Audrey Vanderslice

Year of Graduation: 
2020
Audrey Vanderslice

"Exeter will always live within us."

As class of 2020 president, Audrey Vanderslice ’20 knew she’d be addressing  her peers at their June commencement. What neither she nor anyone else anticipated was that she’d be orating from her grandparents’ living room on Cape Cod, backlit by her dad’s bike light, her phone propped on a ladder and a Lion flag pinned to the wall. Nor did she anticipate speaking in the context of what she describes as “a world on fire: a world lit by not only this global pandemic, but racial injustice, widening socioeconomic disparities, a health-care system pushed to the brink, climate change, and countless other domestic and international dilemmas.”

It’s a dystopian picture, but Vanderslice defies despair.
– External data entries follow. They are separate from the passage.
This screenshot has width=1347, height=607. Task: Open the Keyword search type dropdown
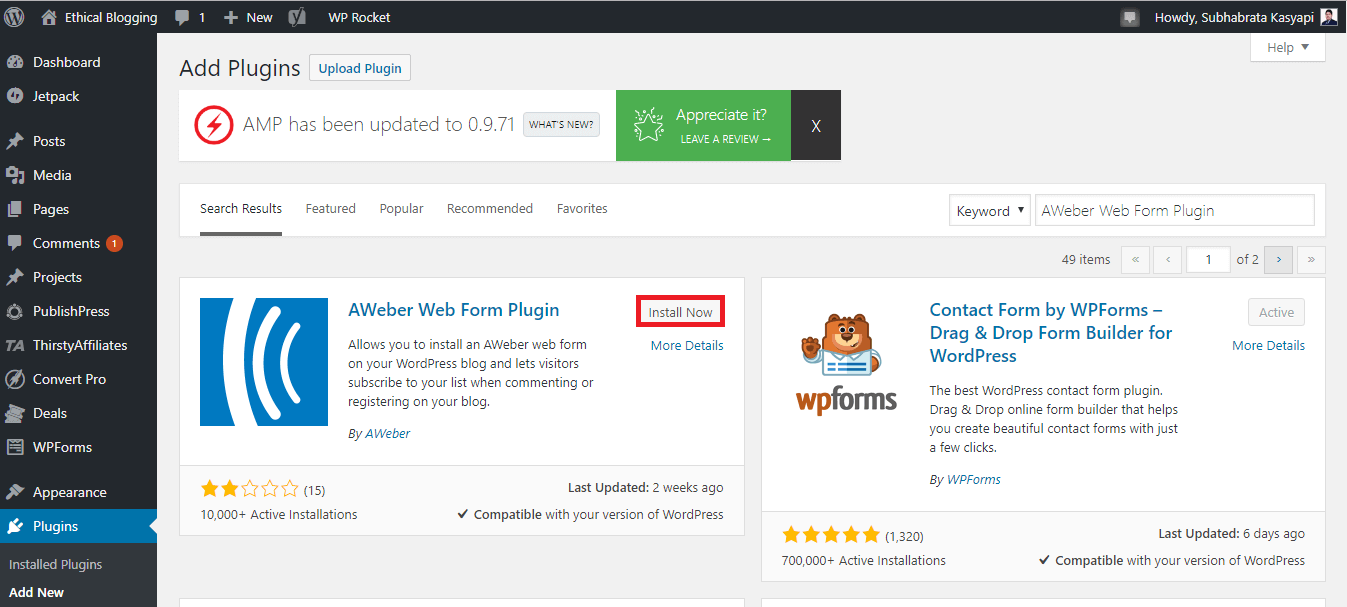pyautogui.click(x=989, y=210)
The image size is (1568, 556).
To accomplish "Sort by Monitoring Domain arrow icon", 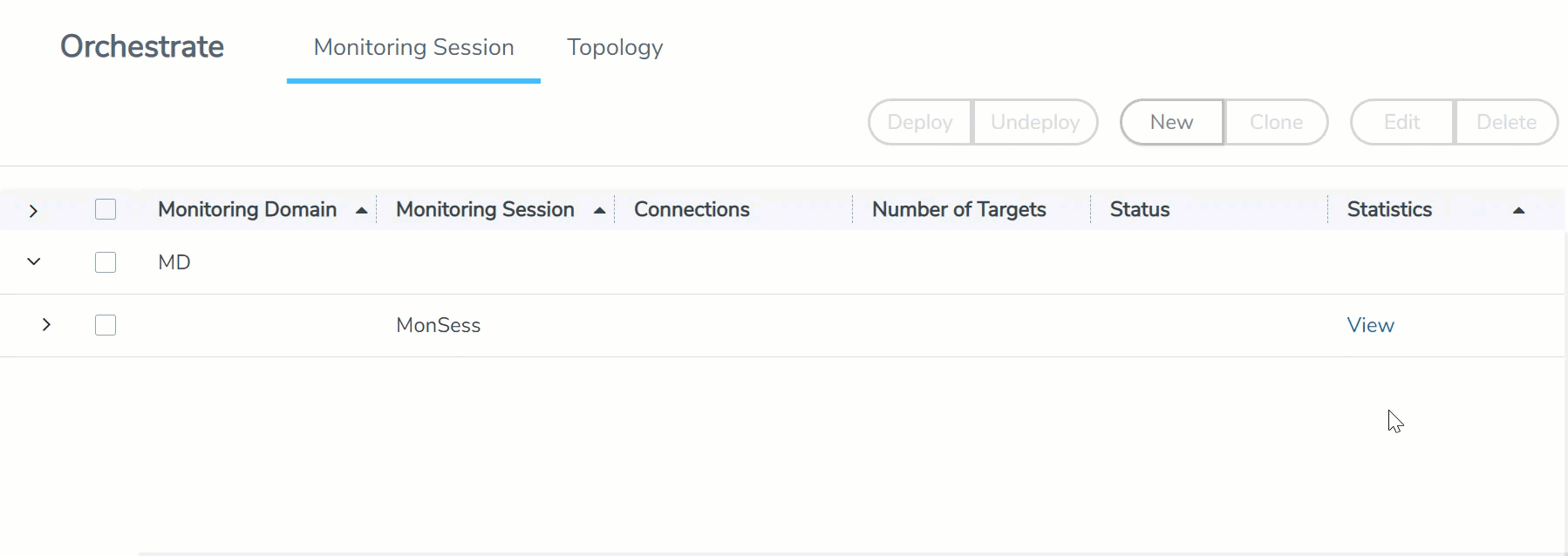I will point(361,210).
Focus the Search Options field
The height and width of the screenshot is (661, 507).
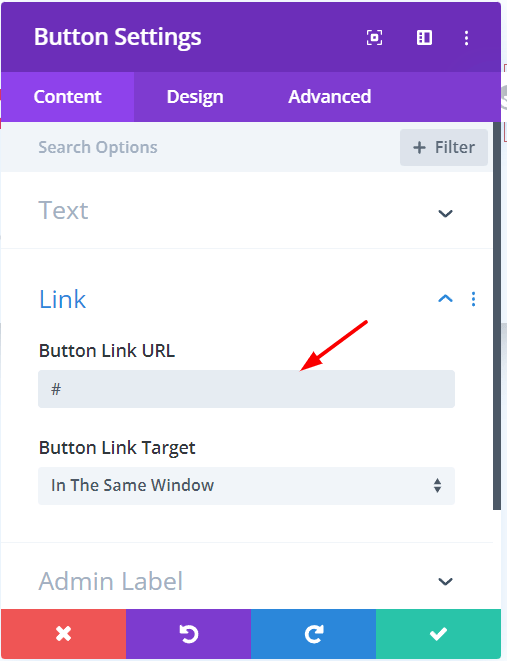198,147
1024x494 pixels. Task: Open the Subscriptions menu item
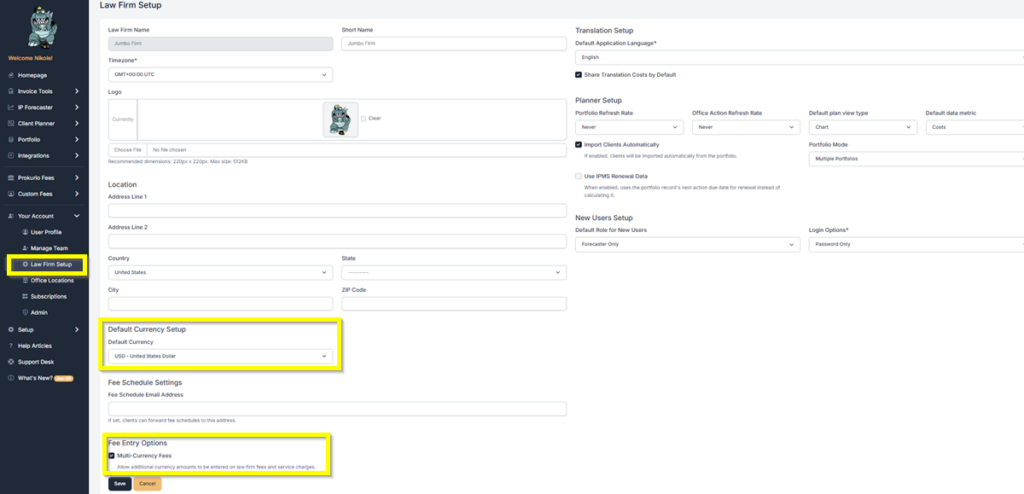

She focuses not on the negative, nor on her own accomplishments, but on collective successes. “I’ve never been prouder to be a member of Exeter’s class of 2020 than this spring,” she said in her commencement address. “Seeing everything my classmates accomplished [after being sent home] … was the perfect culmination of everything I’ve always loved and admired about this uniquely talented, brilliant and compassionate group.” She praises those classmates staffing food pantries, making masks and protesting the deaths of Black people at the hands of police. She extols classmates’ Instagram-documented, quarantine-era projects in painting, writing and cuisine, which, she says, “bring so much light to students’ days and ensure we stay connected from afar.” For her part, Vanderslice was a voting board member of the Exeter Relief Fund, which as of July 1 had distributed almost $7,500 to PEA students and families experiencing COVID-19-related financial struggles.

Vanderslice is impressed but unsurprised by her peers’ engagement. Exeter is “an academic and social community unlike any other,” she says, built on “discourse, relentless rigor, selfless collaboration and profound affection.” PEA graduates are equipped “not simply to defend ourselves against whatever life throws our way, but to positively change the new communities of which we will now become a part.”

Exeter is “an academic and social community unlike any other,” built on “discourse, relentless rigor, selfless collaboration and profound affection.”

Challenge, Vanderslice says, is what Exonians thrive on. She vividly recalls writing a 35-page history paper on Uighur internment camps in China, only to have thousands of government documents leaked two days before it was due. Rewriting her essay to incorporate this information felt impossible, yet she did it. She calls it one of the most daunting and rewarding undertakings of her life.

This combination of challenge and fulfillment characterizes Vanderslice’s four years on campus, where her passions included Concert Choir, Student Council and Mock Trial, for which she won “Outstanding Attorney” at the state competition. A lifelong language aficionado, she spent semesters in Beijing and Paris before beginning high school. “The linguistic skills I acquired from my studies [abroad] had a profound impact on my time at Exeter and will undoubtedly continue to influence my academic and professional path,” she says. “I’m fluent in French, and during my time in China, I became fluent in Mandarin and acquired my greatest pride and joy: a native Beijing accent.” Last summer, she attended an Arabic-language State Department program in Morocco, where she played piano for strangers at a local restaurant. “It turns out they enjoy belting out Billy Joel’s lyrics as much as Americans do,” she says with a laugh.

What lesson will the world traveler take with her to Harvard next fall? “I used to think that being an Exonian was about being physically present at Exeter,” she says. “After all, most of our memories at PEA consist of going to dinner at Elm on Sunday nights and shouting hello to friends across the quad. … But now that we’ve experienced our final term off-campus and seen what we can do together from afar, I realize being an Exonian has nothing to do with where we happen to be residing at the time — it’s who we are, the values we cherish, the choices we make. … Exeter will always live within us.”